At a glance.
- The FTC rules against Chegg in data breach lawsuit.
- A trio of third-party health data breaches.
- Bugs found in OpenEMR.
- UK’s IPT says MI5 mishandled personal data.
The FTC rules against Chegg in data breach lawsuit.
EdScoop reports that the US Federal Trade Commission (FTC) has ordered California education technology provider Chegg to improve its security practices. As we previously noted, the FTC filed a complaint against Chegg last year for failing to adequately protect the personal information of its customers and employees, which resulted in four data breaches impacting more than 40 million users. On Friday, FTC commissioners voted unanimously in favor of finalizing an order that directs Chegg to take various steps to better secure its data. The steps include limiting the data the company collects and stores, introducing multifactor authentication options, and allowing users to access their data and delete it if they choose. Chegg has been given ninety days to develop a comprehensive information security plan. Director of the FTC’s Bureau of Consumer Protection Samuel Levine, stated, “Chegg took shortcuts with millions of students’ sensitive information. Today’s order requires the company to strengthen security safeguards, offer consumers an easy way to delete their data, and limit information collection on the front end.”
A trio of third-party health data breaches.
Healthcare IT News offers details on several recent third-party data breaches impacting the health sector. mscripts, a cloud-based mobile pharmacy platform based in the US state of California, has informed the Department of Health and Human Service that the protected health information of 66,372 individuals was exposed when an intruder gained unauthorized access to the company’s data. The company, which is owned by Cardinal Health, has partnerships with clients like Kmart, Wegmans, Intermountain Healthcare, and Banner Health. Though mscripts and Cardinal Health have not posted data breach notices to their websites, the Office for Civil Rights has the breach listed in its “under investigation” list.

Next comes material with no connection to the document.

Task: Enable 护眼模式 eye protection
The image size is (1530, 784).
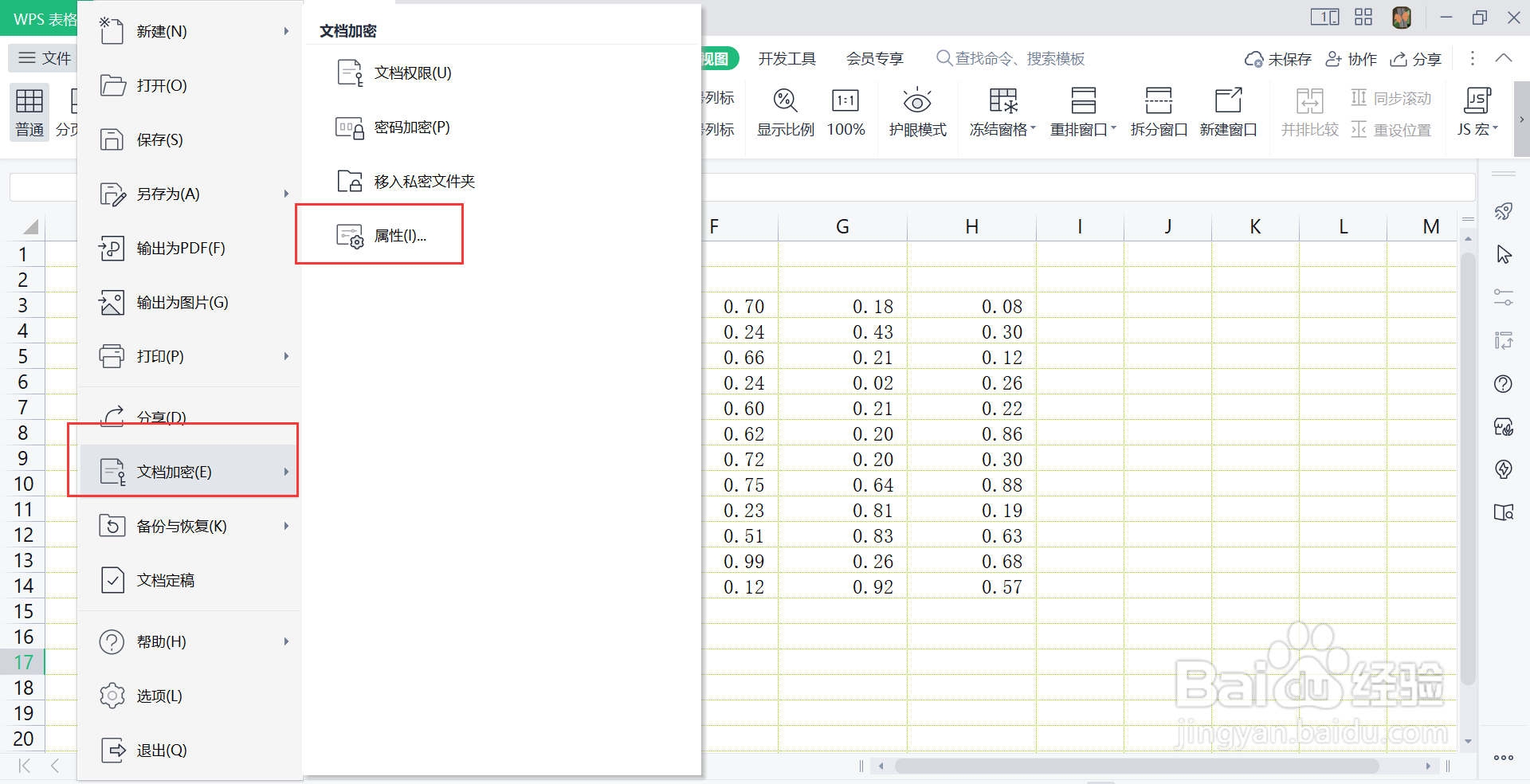Action: (x=917, y=112)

UCHealth, a healthcare provider located in the US state of Colorado, posted on its website that a data breach occurred at Diligent, a firm that provides hosting services to UCHelath. According to the post, Diligent reported to UCHealth that Diligent’s software was accessed and attachments were downloaded including UCHealth files." While electronic medical records and email systems were not impacted, "some of UCHealth’s patient, provider or employee data may have been included in this incident" and just under 50,000 individuals were impacted.
As we previously noted, email marketing service provider Mailchimp recently disclosed that an unauthorized actor had compromised administration tools and accessed 133 customer accounts. A number of medical practice management applications and mail marketing service providers for doctors and providers work with Mailchimp, and this is the second social engineering attack the company has experienced in the past six months. As a result, the Health Sector Cybersecurity Coordination Center issued a warning telling healthcare organizations to be on the lookout for phishing campaigns stemming from the breach.
Bugs found in OpenEMR.
Remaining on the topic of healthcare breaches, SonarSource researcher Dennis Brinkrolf discovered three (now patched) critical vulnerabilities in OpenEMR, an open-source electronic health record system. Used by over 100,000 medical providers and serving more than 200 million patients all over the world, OpenEMR is supported by a nonprofit and is maintained by hundreds of volunteers and professionals. Help Net Security notes that OpenEMR’s open source nature makes it easy for researchers to probe it for security issues. The first of the three bugs could allow an intruder to leverage a rogue MySQL server to read sensitive files from an OpenEMR instance like certificates, passwords, tokens, and backups. The other two could be used to hijack an open, vulnerable OpenEMR instance. The vulnerabilities were promptly patched upon detection in November 2022.
UK’s IPT says MI5 mishandled personal data.
The Investigatory Powers Tribunal (IPT), an independent body that investigates complaints against the UK's security services, has ruled that staffers at spy agency MI5 improperly stored individuals’ intercepted data for nearly five years. As Computing notes, the case is the latest in a series of lawsuits filed by charity Privacy International and human rights group Liberty against MI5 for alleged illegal surveillance practices. This suit focused on a group of laws privacy activists affectionately call the Snooper's Charter, which grant state agencies legal authority to acquire and retain people's personal information as long as they adhere to tight data handling and storage guidelines.
The IPT determined that at least one of MI5’s technological systems lacked sufficient retention, review and deletion (RRD) measures. "The holding and handling of data in those circumstances was unlawful on the basis that, under the relevant provisions of RIPA and IPA, satisfactory safeguards relating to RRD were not in place," the tribunal said. However, IPT rejected a broader challenge and declined to force MI5 to delete any unlawfully retained data, stating that doing so would be "very damaging to national security." Caroline Wilson Palow, legal director at Privacy International, said of the verdict, "UK intelligence agencies seriously intrude on thousands or even millions of people's privacy, we call them out, then the government promises better safeguards. Today's ruling is especially troubling because it confirms that those safeguards can be illusory.”